Kita saat ini selalu
berangapan bahwa berhitung dan menulis adalah sesuatu yang berbeda dan
terpisahkan.
Bukankah berhitung dan menulis merupakan kesatuan dari
fungsi otak kiri?
Bukankah Berhitung dan menulis memiliki cara kerja kerja yang sama ?
Cobalah Menulis “Aku ingin belajar berhitung lagi” . kita dengan mudah
menuliskannya bukan. karena menulis kalimat tersebut tidak diperlukan
kemampuan berpikir yang dalam.
Kita tahu harus memulai dengan menuliskan
huruf apa, lalu diikuti huruf apa hingga diakhiri dengan huruf apa
untuk menjadi suatu kata, menguntai kata demi kata menjadi suatu
kalimat.
Dalam menulis terjalin koordinasi otak dan tangan, Otak
memberikan instruksi secara simultan atau berkesinambungan huruf apa
saja yang harus dituliskan satu demi satu untuk menjadi sebuah kata.Dan
kita tahu tidak akan menuliskan huruf “K” sebelum menuliskan huruf “A”
di awal kalimat karena kita sudah tahu letak dan posisi huruf yang akan
dituliskan bukan?
Otak sudah hapal semua bentuk huruf yang harus
dituliskan dan memberikan instruksi ke tangan untuk menuliskannya.
Terkesan mudah bukan.
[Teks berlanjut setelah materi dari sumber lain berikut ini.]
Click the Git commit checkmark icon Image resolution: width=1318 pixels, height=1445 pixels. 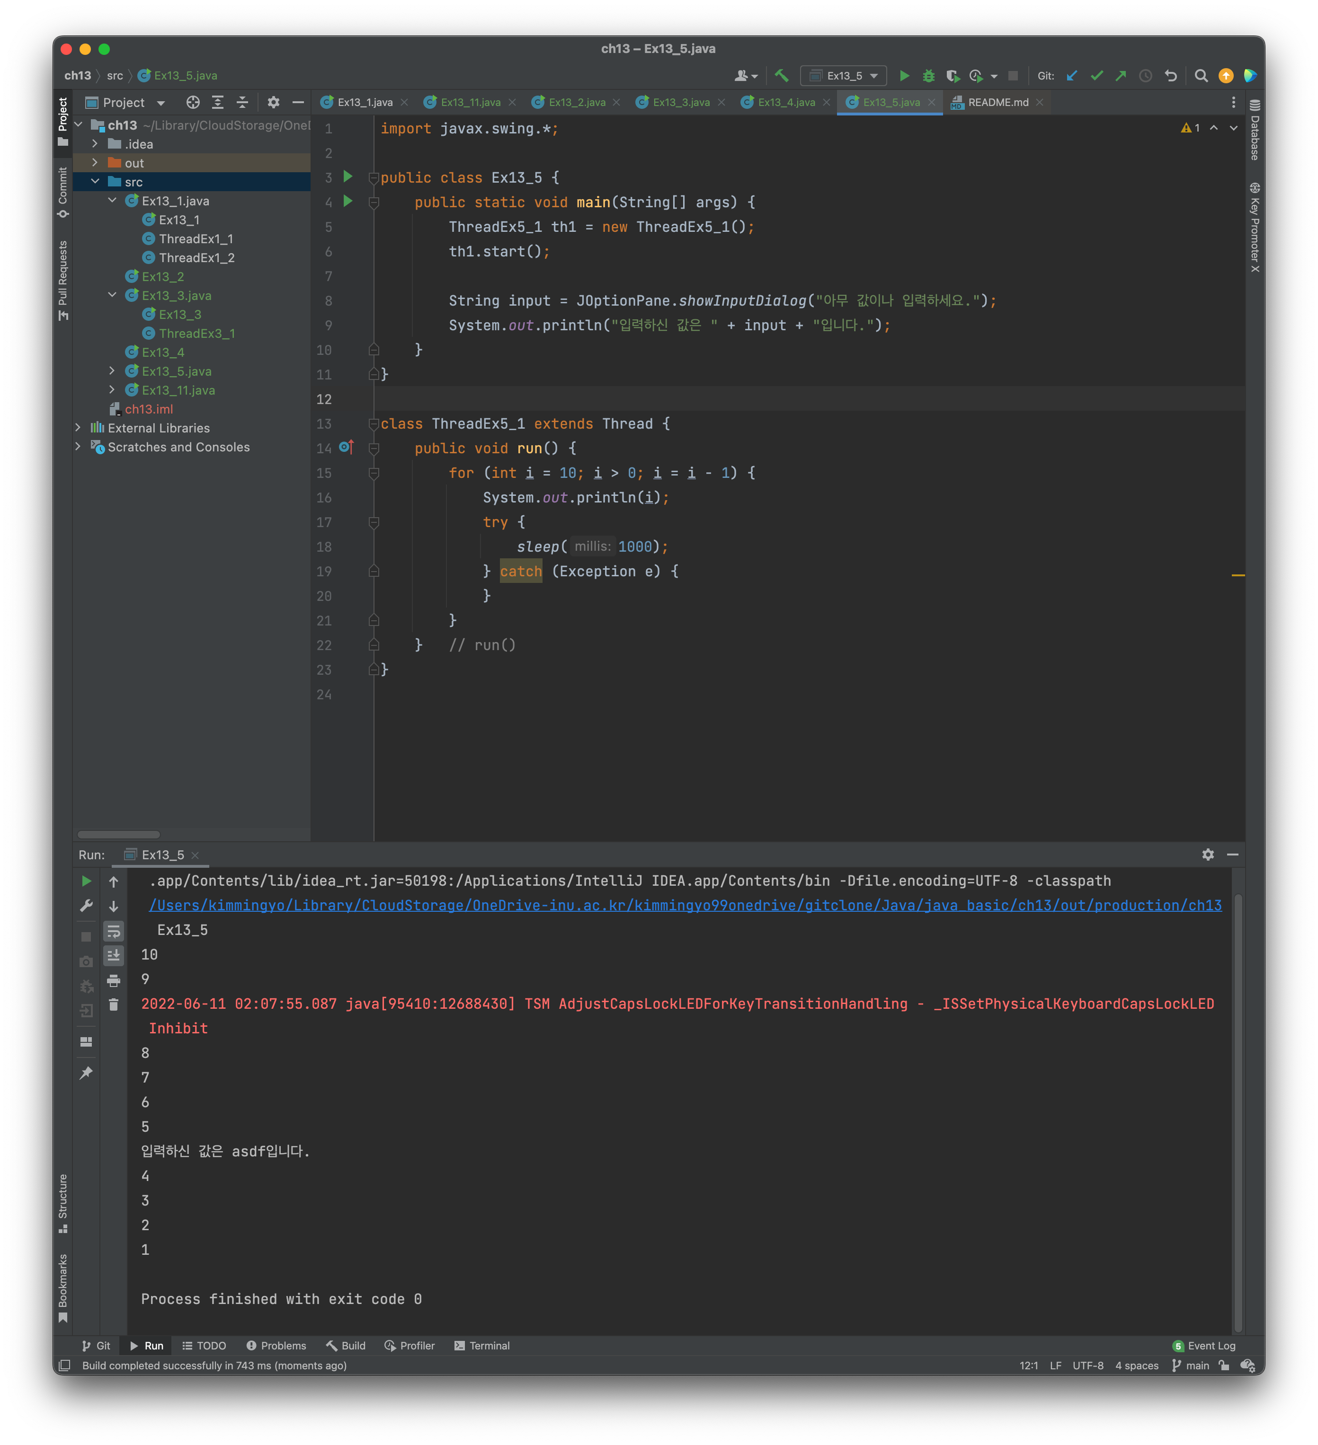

Yah karena otak sudah menyimpan semua bentuk huruf
yang akan dituliskan.
Begitupun kita dalam berhitung jika sudah
hapal penjumlahan dan perkalian satu angka dengan satu angka tentunya
otak sudah menyimpan angka angka yang akan dihasilkan dari penjumlahan
dan perkalian tersebut tinggal bagaimana kita menuliskan hasilnya dan
menempatkan angka tersebut.
Mengapa kita harus memisahkan antara berhitung dan menulis menjadi sesuatu hal yang berbeda?
Mengapa kita tidak mencoba menjadikan kesatuan antara menulis dan berhitung?
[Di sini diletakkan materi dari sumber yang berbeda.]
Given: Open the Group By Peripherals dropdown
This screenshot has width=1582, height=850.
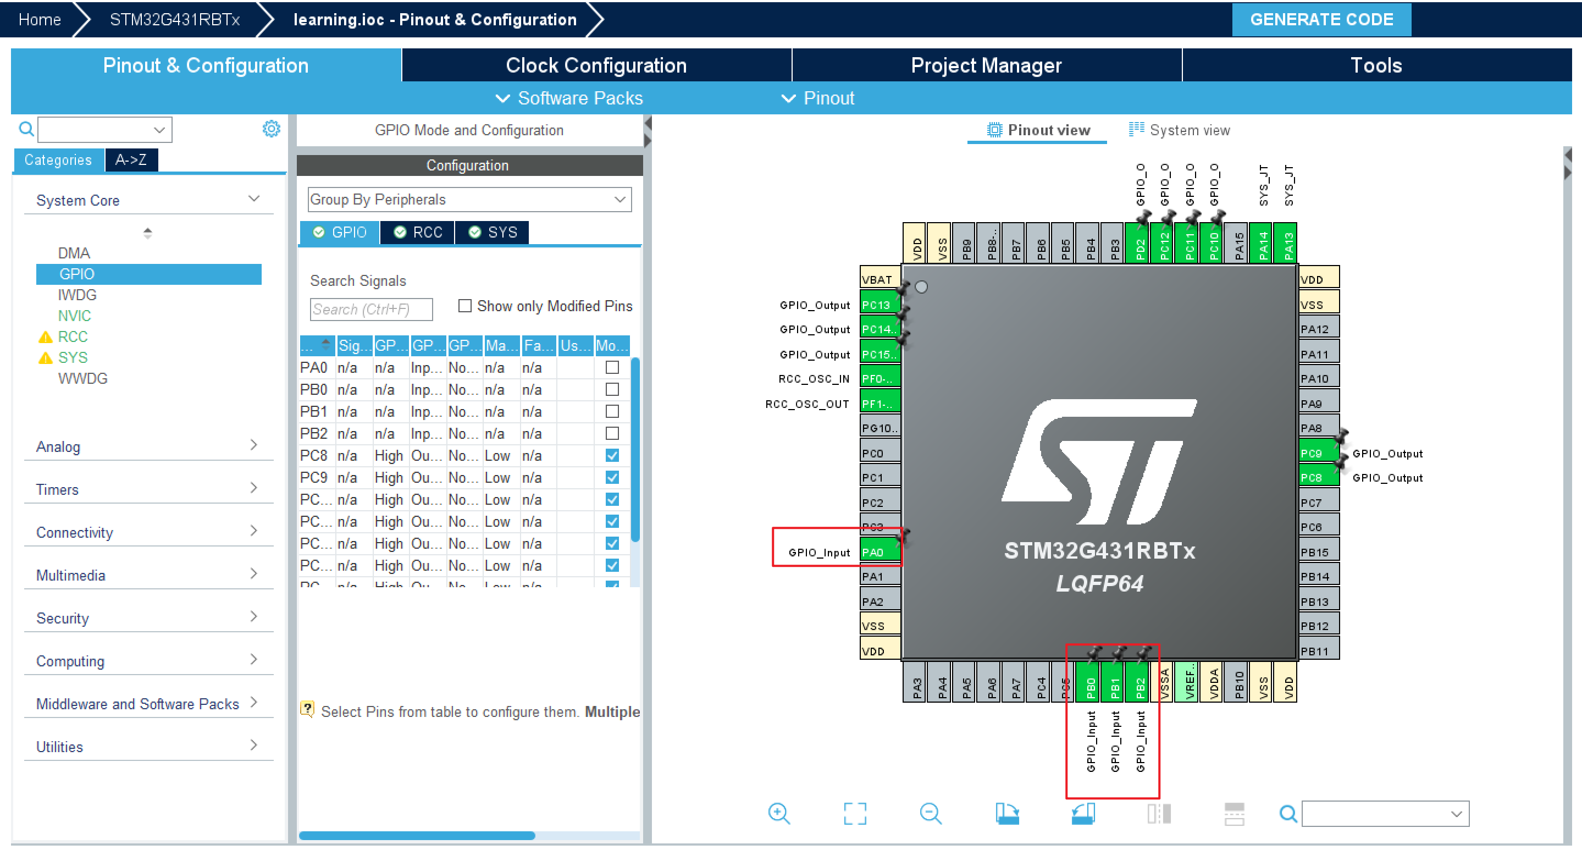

Itulah yang mendasari metode yang saat ini coba saya hadirkan “BERHITUNG SEPERTI MENULIS”
Otak tidak memerlukan kemampuan berpikir yang dalam ketika berhitung
tanpa memerlukan proses membayangkan (Visualisasi atau foto frame) cukup
tulis tulis dan selesai.
Berikut contoh penjumlahan dan perkalian dengan menggunakan Metode Berhitung Seperti Menulis.
“BERHITUNG SEPERTI MENULIS” merupakanpenggabungan dari beberapa cara
berhitung seperti : sistem perhitungan Vedic, system Trancerberg di
tambah Ilmu berhitung cepat (Mental Math karya Athur Benyamin) Speed
Math oleh Bill Handley. yang semuanya menggunakan system perhitungan
dari depan (kiri ke kanan). Saya mengkombinasikan model- model
perhitungan yang mereka lakukan sehingga di dapat metode pengajaran
berhitung yang telah disesuaikan dengan fungsi dan cara kerja otak dalam
berhitung sehingga menjadi lebih mudah, sederhana, cepat dan akurat
serta lebih mudah dicerna dan dipahami baik oleh anak maupun guru serta
orang tua yang mendampingi siswa dalam belajar.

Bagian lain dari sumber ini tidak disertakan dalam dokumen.